In our last preschool, I could find no other excuse than the age of the staff. There were three of the most kind, attentive, wonderful women in her classroom every day. They seemed to go the extra mile for the kids. They just couldn’t figure out Julia’s FM system. The thing has one button. I showed them how to use it. A hearing support teacher showed them. They didn’t think she needed it. Finally, I threatened that if they couldn’t figure it out, I would take her to a new school.
Now we’re at a new school in a new county. The teacher, a former second grade teacher, was quite familiar with FM. She’s used it before. Everything should be copacetic, or so I thought.

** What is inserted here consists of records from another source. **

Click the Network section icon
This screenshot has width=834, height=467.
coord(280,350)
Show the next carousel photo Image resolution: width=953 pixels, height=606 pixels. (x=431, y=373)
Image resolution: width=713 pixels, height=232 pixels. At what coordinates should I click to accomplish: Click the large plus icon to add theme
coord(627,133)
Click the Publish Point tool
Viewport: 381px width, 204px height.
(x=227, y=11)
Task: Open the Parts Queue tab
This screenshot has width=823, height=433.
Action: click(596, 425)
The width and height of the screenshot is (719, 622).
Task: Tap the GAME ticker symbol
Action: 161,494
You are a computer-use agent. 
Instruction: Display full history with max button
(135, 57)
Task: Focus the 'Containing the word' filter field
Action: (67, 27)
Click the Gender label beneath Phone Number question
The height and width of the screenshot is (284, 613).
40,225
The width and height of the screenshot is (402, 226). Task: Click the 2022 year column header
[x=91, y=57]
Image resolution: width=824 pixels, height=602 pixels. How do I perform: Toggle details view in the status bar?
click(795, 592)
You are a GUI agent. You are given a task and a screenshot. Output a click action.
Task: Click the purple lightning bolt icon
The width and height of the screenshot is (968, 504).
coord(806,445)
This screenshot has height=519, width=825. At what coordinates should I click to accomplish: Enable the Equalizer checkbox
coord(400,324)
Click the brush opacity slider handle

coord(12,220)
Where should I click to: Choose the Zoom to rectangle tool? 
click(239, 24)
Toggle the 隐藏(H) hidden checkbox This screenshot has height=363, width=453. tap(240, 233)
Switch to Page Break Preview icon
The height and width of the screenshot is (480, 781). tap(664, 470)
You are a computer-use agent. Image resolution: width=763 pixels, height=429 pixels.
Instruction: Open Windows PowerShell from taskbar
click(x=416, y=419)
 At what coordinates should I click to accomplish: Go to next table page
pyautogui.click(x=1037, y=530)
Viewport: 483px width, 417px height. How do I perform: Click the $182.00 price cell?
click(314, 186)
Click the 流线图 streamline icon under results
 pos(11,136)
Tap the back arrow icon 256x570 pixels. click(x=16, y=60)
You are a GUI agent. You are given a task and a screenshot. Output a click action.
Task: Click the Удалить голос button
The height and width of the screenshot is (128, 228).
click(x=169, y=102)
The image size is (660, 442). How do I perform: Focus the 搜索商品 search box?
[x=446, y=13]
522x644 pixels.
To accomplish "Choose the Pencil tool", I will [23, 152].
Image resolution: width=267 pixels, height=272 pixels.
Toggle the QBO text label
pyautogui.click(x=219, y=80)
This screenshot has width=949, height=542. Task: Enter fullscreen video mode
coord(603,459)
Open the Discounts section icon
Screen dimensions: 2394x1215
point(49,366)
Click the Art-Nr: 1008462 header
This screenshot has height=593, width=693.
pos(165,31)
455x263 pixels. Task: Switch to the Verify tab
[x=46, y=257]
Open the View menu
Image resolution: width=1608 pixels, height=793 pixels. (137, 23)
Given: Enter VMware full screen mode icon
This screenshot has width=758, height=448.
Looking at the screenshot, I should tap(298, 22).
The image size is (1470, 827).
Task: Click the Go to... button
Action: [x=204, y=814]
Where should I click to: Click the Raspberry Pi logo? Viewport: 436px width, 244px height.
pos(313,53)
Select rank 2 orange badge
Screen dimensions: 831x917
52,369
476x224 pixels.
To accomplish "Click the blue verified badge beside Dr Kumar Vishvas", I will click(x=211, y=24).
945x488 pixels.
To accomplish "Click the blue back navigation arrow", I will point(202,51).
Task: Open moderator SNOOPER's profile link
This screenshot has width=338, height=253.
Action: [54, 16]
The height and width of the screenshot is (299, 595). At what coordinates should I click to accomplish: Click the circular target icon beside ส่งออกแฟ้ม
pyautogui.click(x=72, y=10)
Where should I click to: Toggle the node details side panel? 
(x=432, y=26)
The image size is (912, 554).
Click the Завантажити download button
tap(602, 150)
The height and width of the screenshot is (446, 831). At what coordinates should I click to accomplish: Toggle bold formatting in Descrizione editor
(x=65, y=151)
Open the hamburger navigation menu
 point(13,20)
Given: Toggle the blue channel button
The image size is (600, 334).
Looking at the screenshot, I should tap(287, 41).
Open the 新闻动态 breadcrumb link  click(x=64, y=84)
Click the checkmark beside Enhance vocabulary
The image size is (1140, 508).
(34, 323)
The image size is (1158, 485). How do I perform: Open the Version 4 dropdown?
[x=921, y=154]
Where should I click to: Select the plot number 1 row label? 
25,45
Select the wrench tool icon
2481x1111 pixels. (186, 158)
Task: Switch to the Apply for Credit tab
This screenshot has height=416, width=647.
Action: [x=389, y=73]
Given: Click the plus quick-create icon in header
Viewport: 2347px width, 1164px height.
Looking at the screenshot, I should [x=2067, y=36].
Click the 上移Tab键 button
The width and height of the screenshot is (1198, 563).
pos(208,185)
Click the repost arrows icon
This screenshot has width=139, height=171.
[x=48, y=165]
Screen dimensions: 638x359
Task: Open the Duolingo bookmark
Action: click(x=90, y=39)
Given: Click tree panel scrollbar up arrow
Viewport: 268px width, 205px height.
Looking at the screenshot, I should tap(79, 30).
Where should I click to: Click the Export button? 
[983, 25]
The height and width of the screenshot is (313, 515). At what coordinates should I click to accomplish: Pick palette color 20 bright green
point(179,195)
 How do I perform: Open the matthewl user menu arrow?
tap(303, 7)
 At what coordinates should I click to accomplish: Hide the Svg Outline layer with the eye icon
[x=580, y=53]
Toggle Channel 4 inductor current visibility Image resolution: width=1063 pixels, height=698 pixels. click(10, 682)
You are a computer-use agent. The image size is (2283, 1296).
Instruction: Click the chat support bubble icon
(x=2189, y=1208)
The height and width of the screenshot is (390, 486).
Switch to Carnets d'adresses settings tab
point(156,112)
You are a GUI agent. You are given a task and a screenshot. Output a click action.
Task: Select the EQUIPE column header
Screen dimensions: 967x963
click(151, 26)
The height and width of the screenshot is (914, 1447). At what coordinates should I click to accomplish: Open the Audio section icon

Last week, I picked up my lovely daughter and she says, “Mommy, what was that sound?” I hadn’t heard anything. “I didn’t hear anything, sweetie. How was your day?” I asked. “It’s my FM,” she says, very matter of fact. I look in her backpack that she had just pitched onto the front seat of the car. There inside is her FM packed inside a freezer bag, still powered on. Way to go new preschool!
Now that she’s older, these inattentive dolts give her an opportunity to practice her self-advocating skills. I told her to remind the teachers to turn off the transmitter at the end of the day. She gave me a whole breakdown, “Mommy, when it has numbers it’s on. When it has no numbers, it’s off.” Just listen to the four-year-old, everything will be okay.